Behaviorism is a systematic approach to understanding the behavior of humans and other animals. It assumes that behavior is either a reflex evoked by the pairing of certain antecedent stimuli in the environment, or a consequence of that individual's history, including especially reinforcement and punishment contingencies, together with the individual's current motivational state and controlling stimuli. Although behaviorists generally accept the important role of heredity in determining behavior, they focus primarily on environmental events.

Behaviorism emerged in the early 1900s as a reaction to depth psychology and other traditional forms of psychology, which often had difficulty making predictions that could be tested experimentally, but derived from earlier research in the late nineteenth century, such as when Edward Thorndike pioneered the law of effect, a procedure that involved the use of consequences to strengthen or weaken behavior.

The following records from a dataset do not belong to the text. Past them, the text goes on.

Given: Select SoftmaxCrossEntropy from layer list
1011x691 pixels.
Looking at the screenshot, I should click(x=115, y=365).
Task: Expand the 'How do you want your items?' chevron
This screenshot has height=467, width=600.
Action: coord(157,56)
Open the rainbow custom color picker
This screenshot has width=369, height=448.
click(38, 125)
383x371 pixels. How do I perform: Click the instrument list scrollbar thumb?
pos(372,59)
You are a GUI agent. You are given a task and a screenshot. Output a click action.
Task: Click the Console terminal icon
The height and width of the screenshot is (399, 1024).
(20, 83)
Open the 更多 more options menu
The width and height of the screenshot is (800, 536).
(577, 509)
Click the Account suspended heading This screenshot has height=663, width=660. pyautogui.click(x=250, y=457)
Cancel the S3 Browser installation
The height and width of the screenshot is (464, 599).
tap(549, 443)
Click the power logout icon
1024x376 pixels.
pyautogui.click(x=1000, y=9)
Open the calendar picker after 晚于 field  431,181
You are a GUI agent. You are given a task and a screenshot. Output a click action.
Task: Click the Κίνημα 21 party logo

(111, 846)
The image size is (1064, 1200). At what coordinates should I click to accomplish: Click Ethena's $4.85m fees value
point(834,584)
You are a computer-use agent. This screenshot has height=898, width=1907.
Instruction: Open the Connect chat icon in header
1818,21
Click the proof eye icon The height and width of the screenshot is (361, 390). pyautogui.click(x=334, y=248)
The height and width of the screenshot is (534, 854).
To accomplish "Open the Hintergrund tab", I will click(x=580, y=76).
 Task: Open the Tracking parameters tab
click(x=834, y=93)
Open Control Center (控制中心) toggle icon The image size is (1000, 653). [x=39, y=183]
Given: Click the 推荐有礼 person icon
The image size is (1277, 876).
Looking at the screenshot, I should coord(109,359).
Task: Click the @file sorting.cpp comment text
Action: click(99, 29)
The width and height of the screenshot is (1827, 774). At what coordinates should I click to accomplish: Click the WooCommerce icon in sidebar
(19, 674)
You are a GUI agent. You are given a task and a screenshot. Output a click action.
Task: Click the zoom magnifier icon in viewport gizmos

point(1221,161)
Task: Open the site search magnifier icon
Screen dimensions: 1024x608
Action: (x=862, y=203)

With a 1924 publication, John B. Watson devised methodological behaviorism, which rejected introspective methods and sought to understand behavior by only measuring observable behaviors and events. It was not until the 1930s that B. F. Skinner suggested that covert behavior—including cognition and emotions—is subject to the same controlling variables as observable behavior, which became the basis for his philosophy called radical behaviorism. While Watson and Ivan Pavlov investigated how (conditioned) neutral stimuli elicit reflexes in respondent conditioning, Skinner assessed the reinforcement histories of the discriminative (antecedent) stimuli that emits behavior; the technique became known as operant conditioning.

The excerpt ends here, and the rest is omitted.